What if Watson analyzed 800 million pages of Dylan critiques and analysis, instead of 800 million pages of lyrics? I bet you could get to the anti-establishment theme. Maybe Watson was just given the wrong set of input data (garbage in, garbage out).
The themes it produced were not inaccurate when it comes to Dylan. The vast majority (and his most beloved works) are not protest songs. Pretty much everything he did after Bringing It All Back Home is not a protest song. Like A Rolling Stone is definitely not a protest song. In fact, most of his work IS about relationships in some form.
I would disregard what the author has to say about Dylan even though it seems to be author's primary example. Dylan wrote a ton of songs and encompassed a couple different personas through his career. He's not one thing.
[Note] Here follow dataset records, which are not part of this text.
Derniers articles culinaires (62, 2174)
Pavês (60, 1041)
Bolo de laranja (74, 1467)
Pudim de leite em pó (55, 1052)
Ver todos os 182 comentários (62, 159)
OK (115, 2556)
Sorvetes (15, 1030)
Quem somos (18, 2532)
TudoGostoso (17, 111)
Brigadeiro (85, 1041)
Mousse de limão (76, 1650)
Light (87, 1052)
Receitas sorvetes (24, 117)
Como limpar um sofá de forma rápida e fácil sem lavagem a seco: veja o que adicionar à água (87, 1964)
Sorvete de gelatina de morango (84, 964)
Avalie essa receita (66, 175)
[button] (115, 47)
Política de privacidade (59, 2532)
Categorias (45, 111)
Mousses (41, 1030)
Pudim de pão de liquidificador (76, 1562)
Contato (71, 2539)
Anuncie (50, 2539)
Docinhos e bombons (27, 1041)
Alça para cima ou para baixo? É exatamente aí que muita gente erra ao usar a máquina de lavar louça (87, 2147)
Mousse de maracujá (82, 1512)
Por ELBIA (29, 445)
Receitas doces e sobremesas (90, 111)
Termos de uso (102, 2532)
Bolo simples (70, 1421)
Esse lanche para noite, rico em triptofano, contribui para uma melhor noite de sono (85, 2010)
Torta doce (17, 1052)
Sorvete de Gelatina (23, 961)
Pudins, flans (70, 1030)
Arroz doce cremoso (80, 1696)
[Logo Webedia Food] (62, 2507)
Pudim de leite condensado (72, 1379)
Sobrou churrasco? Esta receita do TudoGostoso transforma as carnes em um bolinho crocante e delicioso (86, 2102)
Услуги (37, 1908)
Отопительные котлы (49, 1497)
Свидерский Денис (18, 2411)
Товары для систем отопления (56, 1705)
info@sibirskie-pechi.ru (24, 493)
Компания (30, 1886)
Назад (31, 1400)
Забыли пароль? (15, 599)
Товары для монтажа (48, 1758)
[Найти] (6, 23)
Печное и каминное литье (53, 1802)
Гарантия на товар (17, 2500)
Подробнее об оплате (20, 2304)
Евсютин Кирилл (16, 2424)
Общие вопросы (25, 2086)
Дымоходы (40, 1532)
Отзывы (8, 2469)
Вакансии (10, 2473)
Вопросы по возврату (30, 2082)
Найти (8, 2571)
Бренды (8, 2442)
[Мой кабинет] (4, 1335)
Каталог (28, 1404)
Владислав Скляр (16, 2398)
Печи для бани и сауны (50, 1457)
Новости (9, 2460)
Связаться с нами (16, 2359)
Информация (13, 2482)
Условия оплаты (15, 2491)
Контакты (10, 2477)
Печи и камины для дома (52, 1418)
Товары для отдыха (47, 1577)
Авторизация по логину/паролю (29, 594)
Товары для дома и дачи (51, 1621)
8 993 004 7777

Would Watson discover this, though? Even if you marked all the lyrics with a year, would it be able to make that sort of inference? I don't think so, I doubt it is able to form anything like a concept of time, or person, or a person changing over time, especially not from an input of song lyrics.
I don't think that's going very far. Humans who figure this out also have access to context. You wouldn't know a song is protesting against a war unless you know about the war it's protesting against. 800 million pages might seem overkill but it pales in comparison to the amount of information humans (sub)consciously use to reach these conclusions. Think about the amount of information required to adequately describe the concept of a protest-song to a machine.